The nebular hypothesis for the origin of our Solar System has been bolstered by a variety of recent observations that look very much like star and planetary systems in various stages of formation.
|Regions in the Orion Nebula where solar systems appear to be forming|
The Orion Nebula is approximately 1500 light years from Earth. It is visible to the naked eye as the middle "star" in the sword of the constellation Orion. These images were taken with the Wide Field Planetary Camera 2 of the Hubble Space Telescope (C.R. O'Dell, Rice University). Details of the images show several protoplanetary disks ( proplyds ), including a single dark disk surrounding a central star (Ref). The lower left inset figure shows a drawing giving the approximate scale of our Solar System relative to the proplyd.
Here is a HST movie (650 kB MPEG) illustrating these protoplanetary disks in the Orion Nebula (original movie source), here is a further discussion of these planetary systems now forming in Orion.
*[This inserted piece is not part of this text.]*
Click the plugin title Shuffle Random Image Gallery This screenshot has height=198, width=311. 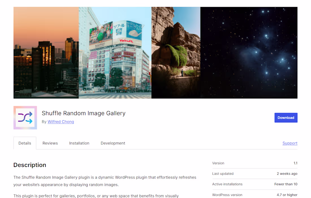(83, 113)
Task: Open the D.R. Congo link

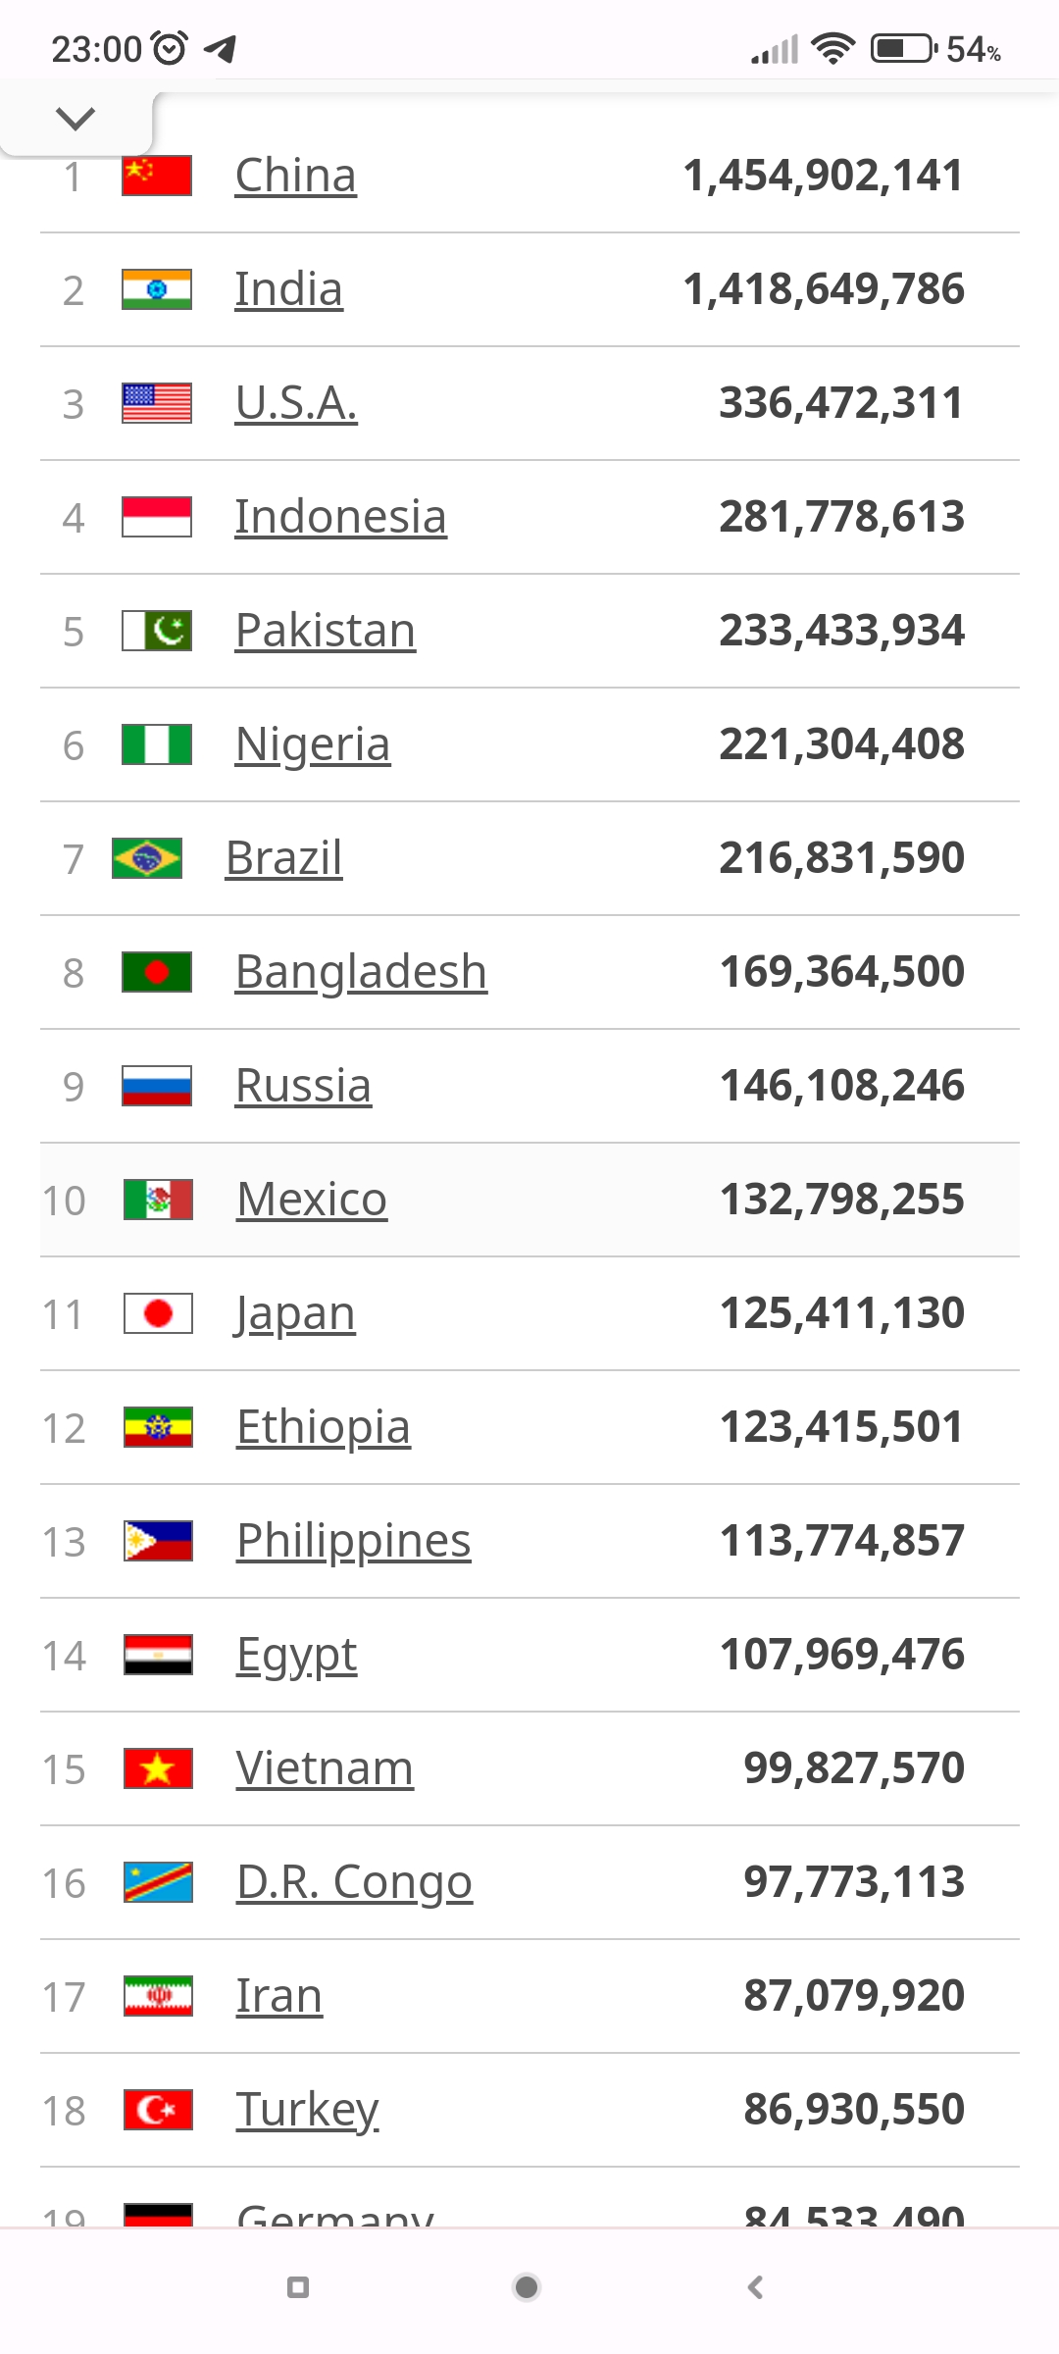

|Star-Birth Clouds in M16 (Eagle Nebula). J. Hester and P. Scowon (Arizona St. Univ.), November 2, 1995. Taken with NASA Hubble Space Telescope, WFPC2|
The scale of the image on the left is about 1 light year. The blowup on the right shows finger-like structures that are thought to be regions in which new stars are being formed. The tips of these finger-like objects are about the size of our Solar System! Here is a spectacular movie (780 kB) of these star-forming regions in the Eagle Nebula made with the Hubble Space Telescope (Source). This movie is about as close as you are ever going to get to the bridge of the Starship Enterprise!